◆ **SHORT TASK**:
Continue the essay on the phrase "separation of church and state" from the point at which it stops.
## BEGIN DOCUMENT PASSAGE
The Truth About
”Separation of Church and State”

 

 

 

 

 

Almost all Americans have heard the phrase “separation of church and state.” It has been used as something of a club to ‘beat down’ and eliminate Christianity from public places, including symbols (like crosses), Bible reading and prayer in public schools, and the teaching of creation in science classes.

Now, where does the phrase “separation of church and state” come from? It is not a part of the original U.S. Constitution of 1787, as most people falsely believe, or in any of its amendments. In reality, the idea of a “wall of separation” between church and state came from a private letter from President Thomas Jefferson, and it has sadly been misused to slowly, but surely, eliminate Christianity from the public sector—and replace it with an anti-God religion.

The Establishment Clause in the First Amendment was intended to protect the church from the (federal) government, not the government from the church. Therefore, no “national” church or religion is allowed to be established by the federal government.

The actual text of the U.S. Constitution’s First Amendment:

Congress shall make no law respecting an establishment of religion, or prohibiting the free exercise thereof.”
## END DOCUMENT PASSAGE
## BEGIN RAW DATA
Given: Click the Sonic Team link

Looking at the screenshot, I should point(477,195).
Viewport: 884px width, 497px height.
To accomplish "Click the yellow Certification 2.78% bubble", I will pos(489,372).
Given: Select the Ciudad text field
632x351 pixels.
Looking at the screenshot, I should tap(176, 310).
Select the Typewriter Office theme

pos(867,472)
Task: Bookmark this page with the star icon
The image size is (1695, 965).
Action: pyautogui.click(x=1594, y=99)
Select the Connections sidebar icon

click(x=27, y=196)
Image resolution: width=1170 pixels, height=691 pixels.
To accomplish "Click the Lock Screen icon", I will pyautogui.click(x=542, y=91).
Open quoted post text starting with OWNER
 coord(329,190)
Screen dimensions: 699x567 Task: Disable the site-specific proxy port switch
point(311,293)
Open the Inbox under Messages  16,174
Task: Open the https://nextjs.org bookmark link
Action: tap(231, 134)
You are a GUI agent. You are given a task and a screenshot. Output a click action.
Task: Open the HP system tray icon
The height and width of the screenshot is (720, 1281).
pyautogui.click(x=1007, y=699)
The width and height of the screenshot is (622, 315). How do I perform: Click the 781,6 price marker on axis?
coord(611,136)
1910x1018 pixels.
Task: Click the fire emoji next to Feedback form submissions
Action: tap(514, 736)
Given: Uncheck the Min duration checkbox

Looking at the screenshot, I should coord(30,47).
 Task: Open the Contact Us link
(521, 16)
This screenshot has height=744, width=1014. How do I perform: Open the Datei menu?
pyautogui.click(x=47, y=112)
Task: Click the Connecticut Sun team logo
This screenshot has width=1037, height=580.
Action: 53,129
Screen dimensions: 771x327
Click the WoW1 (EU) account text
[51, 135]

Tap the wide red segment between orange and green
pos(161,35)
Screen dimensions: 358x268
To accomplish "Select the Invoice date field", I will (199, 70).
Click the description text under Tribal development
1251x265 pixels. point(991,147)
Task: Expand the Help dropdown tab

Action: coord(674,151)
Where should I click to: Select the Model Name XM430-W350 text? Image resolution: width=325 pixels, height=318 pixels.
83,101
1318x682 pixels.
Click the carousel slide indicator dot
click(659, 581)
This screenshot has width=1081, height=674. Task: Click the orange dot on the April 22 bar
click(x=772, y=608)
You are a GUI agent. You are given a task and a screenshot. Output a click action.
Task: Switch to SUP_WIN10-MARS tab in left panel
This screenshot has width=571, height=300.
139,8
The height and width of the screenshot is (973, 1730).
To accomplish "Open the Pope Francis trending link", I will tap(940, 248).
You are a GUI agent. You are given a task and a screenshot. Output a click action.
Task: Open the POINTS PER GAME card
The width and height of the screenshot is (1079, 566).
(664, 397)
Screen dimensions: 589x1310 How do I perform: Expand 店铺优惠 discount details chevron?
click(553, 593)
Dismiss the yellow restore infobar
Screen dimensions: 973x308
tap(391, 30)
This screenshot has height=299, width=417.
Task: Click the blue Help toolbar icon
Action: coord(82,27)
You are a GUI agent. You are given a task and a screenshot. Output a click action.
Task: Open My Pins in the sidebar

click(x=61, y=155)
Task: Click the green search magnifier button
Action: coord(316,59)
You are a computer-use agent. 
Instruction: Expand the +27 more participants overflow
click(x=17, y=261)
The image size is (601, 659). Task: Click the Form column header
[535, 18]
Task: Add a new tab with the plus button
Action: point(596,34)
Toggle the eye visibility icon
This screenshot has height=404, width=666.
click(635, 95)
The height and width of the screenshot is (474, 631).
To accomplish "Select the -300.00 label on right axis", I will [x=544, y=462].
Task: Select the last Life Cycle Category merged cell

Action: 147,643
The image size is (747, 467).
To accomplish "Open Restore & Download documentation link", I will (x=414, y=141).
## END RAW DATA
◆ **THE REPLY**:
You can see that the “separation of church and state” phrase is nowhere in the Amendment (or the rest of the Constitution). The 1802 letter from Jefferson was sent to the Danbury Baptist Association in Connecticut in response to the group’s letter to him. Jefferson was trying to assure the Baptists that the federal government would never be permitted to interfere with the church. In fact, in his letter, Jefferson states:

“Believing with you that religion is a matter which lies solely between man & his god, that he owes account to none other for his faith or his worship, that the legitimate powers of government reach actions only, and not opinions, I contemplate with sovereign reverence that act of the whole American people which declared that their legislature should make no law respecting an establishment of religion, or prohibiting the free exercise thereof, thus building a wall of separation between church and state.”

Far from banishing religious expression from the public sphere, the authors of the U.S Constitution intended the First Amendment to ensure that religious believers and institutions could freely engage in politics, policy-making, and helping form the public’s moral consensus. In fact, the American Founders considered religious engagement in shaping the public morality essential to ordered liberty and the success of their experiment in self-government.

From Why Does Religious Freedom Matter?:

Freedom of religion is a cornerstone of the American experiment. That is because religious faith is not merely a matter of “toleration” but is understood to be the exercise of “inherent natural rights.” As George Washington once observed: “[T]he Government of the United States, which gives to bigotry no sanction, to persecution no assistance, requires only that they who live under its protection should demean themselves as good citizens in giving it on all occasions their effectual support.” And “what is here a right towards men, is a duty towards the Creator,” James Madison wrote in his 1786 Memorial and Remonstrance. “This duty is precedent, both in order of time and in degree of obligation, to the claims of Civil Society.”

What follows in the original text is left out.